= YOUR ASSIGNMENT =
Each entry that follows should be retyped exactly.

= GIVEN RECORDS =
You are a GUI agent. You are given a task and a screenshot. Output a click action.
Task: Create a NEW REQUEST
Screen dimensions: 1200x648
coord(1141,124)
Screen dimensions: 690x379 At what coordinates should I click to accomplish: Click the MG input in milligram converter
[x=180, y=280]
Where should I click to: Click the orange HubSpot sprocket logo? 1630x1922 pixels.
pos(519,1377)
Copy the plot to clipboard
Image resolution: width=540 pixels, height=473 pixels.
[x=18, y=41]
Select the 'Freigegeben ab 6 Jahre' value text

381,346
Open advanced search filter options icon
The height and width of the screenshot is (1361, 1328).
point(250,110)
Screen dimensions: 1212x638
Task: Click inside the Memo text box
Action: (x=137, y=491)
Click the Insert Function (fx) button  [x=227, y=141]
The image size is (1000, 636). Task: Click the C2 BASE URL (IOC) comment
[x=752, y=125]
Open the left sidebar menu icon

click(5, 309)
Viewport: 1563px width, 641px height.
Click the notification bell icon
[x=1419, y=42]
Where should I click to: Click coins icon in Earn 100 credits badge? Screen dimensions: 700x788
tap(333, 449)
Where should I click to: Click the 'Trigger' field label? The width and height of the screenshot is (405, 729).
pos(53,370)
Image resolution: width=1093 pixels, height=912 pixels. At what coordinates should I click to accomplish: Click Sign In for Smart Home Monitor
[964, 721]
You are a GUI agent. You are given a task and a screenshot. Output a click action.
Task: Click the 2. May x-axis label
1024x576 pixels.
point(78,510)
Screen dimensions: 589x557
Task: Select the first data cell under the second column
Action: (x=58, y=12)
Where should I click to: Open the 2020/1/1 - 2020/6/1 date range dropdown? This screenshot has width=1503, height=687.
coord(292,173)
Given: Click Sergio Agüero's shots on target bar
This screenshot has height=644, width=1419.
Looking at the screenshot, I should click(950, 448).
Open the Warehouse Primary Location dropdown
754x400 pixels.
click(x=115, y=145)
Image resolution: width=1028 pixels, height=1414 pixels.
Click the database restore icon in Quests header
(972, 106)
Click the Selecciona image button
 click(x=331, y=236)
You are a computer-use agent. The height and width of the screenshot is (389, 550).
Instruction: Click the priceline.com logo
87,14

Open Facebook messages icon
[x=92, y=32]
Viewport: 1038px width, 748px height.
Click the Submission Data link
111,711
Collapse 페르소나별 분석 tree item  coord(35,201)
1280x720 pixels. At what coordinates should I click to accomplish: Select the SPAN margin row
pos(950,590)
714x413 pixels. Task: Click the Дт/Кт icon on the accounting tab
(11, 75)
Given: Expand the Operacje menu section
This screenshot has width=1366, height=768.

= THE COMPLETED TASK =
You are a GUI agent. You are given a task and a screenshot. Output a click action.
Task: Create a NEW REQUEST
Screen dimensions: 1200x648
coord(1141,124)
Screen dimensions: 690x379 At what coordinates should I click to accomplish: Click the MG input in milligram converter
[x=180, y=280]
Where should I click to: Click the orange HubSpot sprocket logo? 1630x1922 pixels.
pos(519,1377)
Copy the plot to clipboard
Image resolution: width=540 pixels, height=473 pixels.
[x=18, y=41]
Select the 'Freigegeben ab 6 Jahre' value text

381,346
Open advanced search filter options icon
The height and width of the screenshot is (1361, 1328).
point(250,110)
Screen dimensions: 1212x638
Task: Click inside the Memo text box
Action: (x=137, y=491)
Click the Insert Function (fx) button  [x=227, y=141]
The image size is (1000, 636). Task: Click the C2 BASE URL (IOC) comment
[x=752, y=125]
Open the left sidebar menu icon

click(5, 309)
Viewport: 1563px width, 641px height.
Click the notification bell icon
[x=1419, y=42]
Where should I click to: Click coins icon in Earn 100 credits badge? Screen dimensions: 700x788
tap(333, 449)
Where should I click to: Click the 'Trigger' field label? The width and height of the screenshot is (405, 729).
pos(53,370)
Image resolution: width=1093 pixels, height=912 pixels. At what coordinates should I click to accomplish: Click Sign In for Smart Home Monitor
[964, 721]
You are a GUI agent. You are given a task and a screenshot. Output a click action.
Task: Click the 2. May x-axis label
1024x576 pixels.
point(78,510)
Screen dimensions: 589x557
Task: Select the first data cell under the second column
Action: (x=58, y=12)
Where should I click to: Open the 2020/1/1 - 2020/6/1 date range dropdown? This screenshot has width=1503, height=687.
coord(292,173)
Given: Click Sergio Agüero's shots on target bar
This screenshot has height=644, width=1419.
Looking at the screenshot, I should click(950, 448).
Open the Warehouse Primary Location dropdown
754x400 pixels.
click(x=115, y=145)
Image resolution: width=1028 pixels, height=1414 pixels.
Click the database restore icon in Quests header
(972, 106)
Click the Selecciona image button
 click(x=331, y=236)
You are a computer-use agent. The height and width of the screenshot is (389, 550).
Instruction: Click the priceline.com logo
87,14

Open Facebook messages icon
[x=92, y=32]
Viewport: 1038px width, 748px height.
Click the Submission Data link
111,711
Collapse 페르소나별 분석 tree item  coord(35,201)
1280x720 pixels. At what coordinates should I click to accomplish: Select the SPAN margin row
pos(950,590)
714x413 pixels. Task: Click the Дт/Кт icon on the accounting tab
(11, 75)
Given: Expand the Operacje menu section
This screenshot has width=1366, height=768.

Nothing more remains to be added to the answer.